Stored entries
---

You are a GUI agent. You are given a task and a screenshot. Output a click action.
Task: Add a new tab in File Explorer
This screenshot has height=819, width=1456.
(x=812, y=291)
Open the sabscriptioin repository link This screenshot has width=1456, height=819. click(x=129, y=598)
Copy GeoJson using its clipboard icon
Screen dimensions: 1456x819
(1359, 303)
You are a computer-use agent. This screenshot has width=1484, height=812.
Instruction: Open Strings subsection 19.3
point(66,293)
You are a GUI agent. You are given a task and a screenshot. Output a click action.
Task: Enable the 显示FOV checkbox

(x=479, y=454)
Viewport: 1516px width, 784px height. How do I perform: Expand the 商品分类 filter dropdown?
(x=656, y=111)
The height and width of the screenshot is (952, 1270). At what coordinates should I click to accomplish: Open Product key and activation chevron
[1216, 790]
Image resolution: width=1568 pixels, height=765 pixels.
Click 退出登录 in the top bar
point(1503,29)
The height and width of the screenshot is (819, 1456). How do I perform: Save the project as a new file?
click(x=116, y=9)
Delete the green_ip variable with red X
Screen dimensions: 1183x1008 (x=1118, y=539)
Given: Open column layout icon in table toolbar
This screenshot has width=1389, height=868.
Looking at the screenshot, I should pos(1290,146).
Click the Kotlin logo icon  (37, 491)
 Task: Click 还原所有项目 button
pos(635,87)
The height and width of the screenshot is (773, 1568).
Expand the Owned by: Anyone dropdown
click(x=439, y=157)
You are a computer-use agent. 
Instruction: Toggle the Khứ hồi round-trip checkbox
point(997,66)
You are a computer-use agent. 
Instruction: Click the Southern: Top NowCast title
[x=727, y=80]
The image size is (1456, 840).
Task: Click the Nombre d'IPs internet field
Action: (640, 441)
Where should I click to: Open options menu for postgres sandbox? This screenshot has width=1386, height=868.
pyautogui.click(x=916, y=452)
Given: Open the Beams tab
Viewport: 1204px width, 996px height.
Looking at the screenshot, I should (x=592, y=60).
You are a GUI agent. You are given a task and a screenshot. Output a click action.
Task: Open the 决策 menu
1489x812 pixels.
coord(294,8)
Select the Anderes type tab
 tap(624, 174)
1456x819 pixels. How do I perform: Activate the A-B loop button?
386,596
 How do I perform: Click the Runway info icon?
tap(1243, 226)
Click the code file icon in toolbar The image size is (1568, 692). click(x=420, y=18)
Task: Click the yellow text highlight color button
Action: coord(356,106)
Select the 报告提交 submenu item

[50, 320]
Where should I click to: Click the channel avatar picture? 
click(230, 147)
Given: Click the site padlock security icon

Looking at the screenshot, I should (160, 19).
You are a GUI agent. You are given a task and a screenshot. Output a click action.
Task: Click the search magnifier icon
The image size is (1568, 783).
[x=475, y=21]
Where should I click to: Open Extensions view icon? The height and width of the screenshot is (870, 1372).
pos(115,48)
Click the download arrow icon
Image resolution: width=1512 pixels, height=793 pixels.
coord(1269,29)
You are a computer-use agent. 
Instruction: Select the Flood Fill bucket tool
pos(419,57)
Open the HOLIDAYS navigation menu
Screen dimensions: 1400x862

---

PROMPT = The entries above must be transcribed word for word.

RESPONSE TO THE EXERCISE =
You are a GUI agent. You are given a task and a screenshot. Output a click action.
Task: Add a new tab in File Explorer
This screenshot has height=819, width=1456.
(x=812, y=291)
Open the sabscriptioin repository link This screenshot has width=1456, height=819. click(x=129, y=598)
Copy GeoJson using its clipboard icon
Screen dimensions: 1456x819
(1359, 303)
You are a computer-use agent. This screenshot has width=1484, height=812.
Instruction: Open Strings subsection 19.3
point(66,293)
You are a GUI agent. You are given a task and a screenshot. Output a click action.
Task: Enable the 显示FOV checkbox

(x=479, y=454)
Viewport: 1516px width, 784px height. How do I perform: Expand the 商品分类 filter dropdown?
(x=656, y=111)
The height and width of the screenshot is (952, 1270). At what coordinates should I click to accomplish: Open Product key and activation chevron
[1216, 790]
Image resolution: width=1568 pixels, height=765 pixels.
Click 退出登录 in the top bar
point(1503,29)
The height and width of the screenshot is (819, 1456). How do I perform: Save the project as a new file?
click(x=116, y=9)
Delete the green_ip variable with red X
Screen dimensions: 1183x1008 (x=1118, y=539)
Given: Open column layout icon in table toolbar
This screenshot has width=1389, height=868.
Looking at the screenshot, I should pos(1290,146).
Click the Kotlin logo icon  (37, 491)
 Task: Click 还原所有项目 button
pos(635,87)
The height and width of the screenshot is (773, 1568).
Expand the Owned by: Anyone dropdown
click(x=439, y=157)
You are a computer-use agent. 
Instruction: Toggle the Khứ hồi round-trip checkbox
point(997,66)
You are a computer-use agent. 
Instruction: Click the Southern: Top NowCast title
[x=727, y=80]
The image size is (1456, 840).
Task: Click the Nombre d'IPs internet field
Action: (640, 441)
Where should I click to: Open options menu for postgres sandbox? This screenshot has width=1386, height=868.
pyautogui.click(x=916, y=452)
Given: Open the Beams tab
Viewport: 1204px width, 996px height.
Looking at the screenshot, I should (x=592, y=60).
You are a GUI agent. You are given a task and a screenshot. Output a click action.
Task: Open the 决策 menu
1489x812 pixels.
coord(294,8)
Select the Anderes type tab
 tap(624, 174)
1456x819 pixels. How do I perform: Activate the A-B loop button?
386,596
 How do I perform: Click the Runway info icon?
tap(1243, 226)
Click the code file icon in toolbar The image size is (1568, 692). click(x=420, y=18)
Task: Click the yellow text highlight color button
Action: coord(356,106)
Select the 报告提交 submenu item

[50, 320]
Where should I click to: Click the channel avatar picture? 
click(230, 147)
Given: Click the site padlock security icon

Looking at the screenshot, I should (160, 19).
You are a GUI agent. You are given a task and a screenshot. Output a click action.
Task: Click the search magnifier icon
The image size is (1568, 783).
[x=475, y=21]
Where should I click to: Open Extensions view icon? The height and width of the screenshot is (870, 1372).
pos(115,48)
Click the download arrow icon
Image resolution: width=1512 pixels, height=793 pixels.
coord(1269,29)
You are a computer-use agent. 
Instruction: Select the Flood Fill bucket tool
pos(419,57)
Open the HOLIDAYS navigation menu
Screen dimensions: 1400x862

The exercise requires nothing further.